Estas tarjetas imponían elevados intereses que provocaban que las pequeñas cuotas con las que la entidad nos permitía devolver la deuda nunca se pudiera liquidar, haciendo creer al usuario que el importe de cuota que pagaba iba destinada a reducir su deuda cuando, en realidad, la mayor parte de ella servía únicamente para pagar los elevados intereses. Los intereses medios que aplican estas tarjetas de un 25% de Tasa Anual Equivalente (TAE) de media.

Partiendo de la Ley de Represión de Usura de 1908, que sanciona aquellas financiaciones que imponen unos intereses que resultan “notablemente superior al normal del dinero”, nuestro Tribunal Supremo ha dictado Sentencias que abren la vía a ha pedir la nulidad de estas tarjetas y conseguir penalizar al prestamista usurario que solo podrá recuperar lo que prestó (o el crédito dispuesto, en el caso de las tarjetas de crédito), es decir, devolver únicamente los importes dispuestos por las compras y servicios, sin intereses de ningún tipo (ni remuneratorios ni de demora), ni comisiones, ni seguros vinculados ni cualquier otro concepto distinto al capital dispuesto.

La segunda vía es por la falta de transparencia. La contratación bancaria exige que las cláusulas que integran el contrato ofrezcan al consumidor pleno conocimiento de la carga económica y jurídica que le supondrá concertar el contrato, sin necesidad de realizar un análisis minucioso y pormenorizado del contrato, para que pueda tomar su descisión fundada y prudente de contratar o no el contrato.

En el caso de las tarjetas revolving, que cada una de las personas que contató la tarjeta se le informara, antes de contratarla, sobre su características, funcionamiento y riesgo para que tome de na forma más libre y razonada su decisión de contratarla. Estas tarjetas se comercializaban mayoritariamente sin explicación alguna sobre su funcionamiento, sobre cómo afectaría el pago de las cuotas a la deuda que contraían.

Es decir, que la información previa se haya ofrecido con suficiente antelación y que el propio contrato exponga de manera transparente el funcionamiento concreto del mecanismo revolvente al que se refiere la cláusula relativa a la liquidación y amortización de la deuda cuando la cuota de amortización no es elevada pero sí el tipo de interés ordinario.

Importante: Se puede reclamar con independencia de que la deuda de las tarjetas ya las hayamos pagado hace años o hace añoñs que ya no utilizamos estas tarjeas.
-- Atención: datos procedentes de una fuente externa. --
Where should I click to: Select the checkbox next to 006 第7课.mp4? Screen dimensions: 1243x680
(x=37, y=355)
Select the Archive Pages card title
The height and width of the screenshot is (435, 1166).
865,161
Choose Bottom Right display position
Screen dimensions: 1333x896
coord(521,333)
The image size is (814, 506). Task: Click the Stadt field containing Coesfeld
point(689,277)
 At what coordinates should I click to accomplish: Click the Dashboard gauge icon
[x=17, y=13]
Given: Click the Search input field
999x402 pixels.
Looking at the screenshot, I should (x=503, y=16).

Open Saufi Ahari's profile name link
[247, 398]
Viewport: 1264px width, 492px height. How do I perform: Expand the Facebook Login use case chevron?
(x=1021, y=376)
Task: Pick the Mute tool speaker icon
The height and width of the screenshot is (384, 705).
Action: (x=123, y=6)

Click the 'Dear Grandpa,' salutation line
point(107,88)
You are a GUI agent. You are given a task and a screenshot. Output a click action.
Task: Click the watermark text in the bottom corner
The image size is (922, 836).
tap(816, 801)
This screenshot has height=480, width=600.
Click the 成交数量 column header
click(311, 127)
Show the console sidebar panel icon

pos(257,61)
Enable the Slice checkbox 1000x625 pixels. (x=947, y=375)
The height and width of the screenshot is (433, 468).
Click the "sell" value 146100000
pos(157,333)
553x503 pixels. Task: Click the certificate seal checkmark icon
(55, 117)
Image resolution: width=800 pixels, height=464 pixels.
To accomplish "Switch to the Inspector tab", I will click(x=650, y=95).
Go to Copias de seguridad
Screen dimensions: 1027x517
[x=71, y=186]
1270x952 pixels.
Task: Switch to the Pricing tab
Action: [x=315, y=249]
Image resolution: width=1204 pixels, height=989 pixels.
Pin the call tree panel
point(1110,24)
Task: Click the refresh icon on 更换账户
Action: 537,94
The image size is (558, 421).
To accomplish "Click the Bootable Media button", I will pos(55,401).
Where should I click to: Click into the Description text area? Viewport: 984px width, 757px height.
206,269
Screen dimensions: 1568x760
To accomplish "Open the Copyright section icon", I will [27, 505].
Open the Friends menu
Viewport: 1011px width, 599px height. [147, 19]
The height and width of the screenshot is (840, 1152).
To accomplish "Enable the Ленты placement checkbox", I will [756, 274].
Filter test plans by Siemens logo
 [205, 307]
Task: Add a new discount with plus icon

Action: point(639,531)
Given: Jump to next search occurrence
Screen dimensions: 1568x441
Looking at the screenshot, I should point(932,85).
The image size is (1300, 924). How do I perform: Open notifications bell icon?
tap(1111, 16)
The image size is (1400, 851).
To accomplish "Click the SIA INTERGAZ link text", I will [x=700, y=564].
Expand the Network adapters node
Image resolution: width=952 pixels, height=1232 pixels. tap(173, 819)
La diferencia entre tener aun estas tarjetas con una deuda a hbaer liquidado ya la deuda es que en el primer caso, es decir, cuando aun tenemos las tarjetas con deuda pendiente la nuliad del contrato va a permitir aplicar todos los intereses y comisiones que hemos ido paado durante años desde el principio del contraro a pagar la deuda que nos queda pendiente y si una vez liqudiada la deuda sobrase pues se le ingresaría en vuestras cuentas En el caso de que la deuda esté ya pagada desde hace años, pues directamente el banco les pagará los intereses y comisiones en vuestras cuentas.

A modo de CONCLUSIÓN, si un oyente se pregunta cómo puede saber en definitiva si tiene o estas tarjetas y qué puede hacer. Siempre digo que una pisa clara que nos ayuda a identificarlas des cuando las tarjetas que utilizamos nos permite ir pagando la deuda mediante, a partir de ahí tendría que ponerse en contacto con un abogado especializado para que analice su caso y compruebe todo lo que hemos ibo hablando.

Por tanto, al solicitar judicialmente la nulidad de una tarjeta por usura conseguiremos recuperar todo lo que se haya pagado por intereses, comisiones y cualesquiera otros gastos y conceptos distintos al capital prestado o dispuesto. Estas cantidades recuperadas servirán en muchos casos para anular completamente la deuda que aún tuviese, debiendo entregarnos el exceso, si lo hubiere.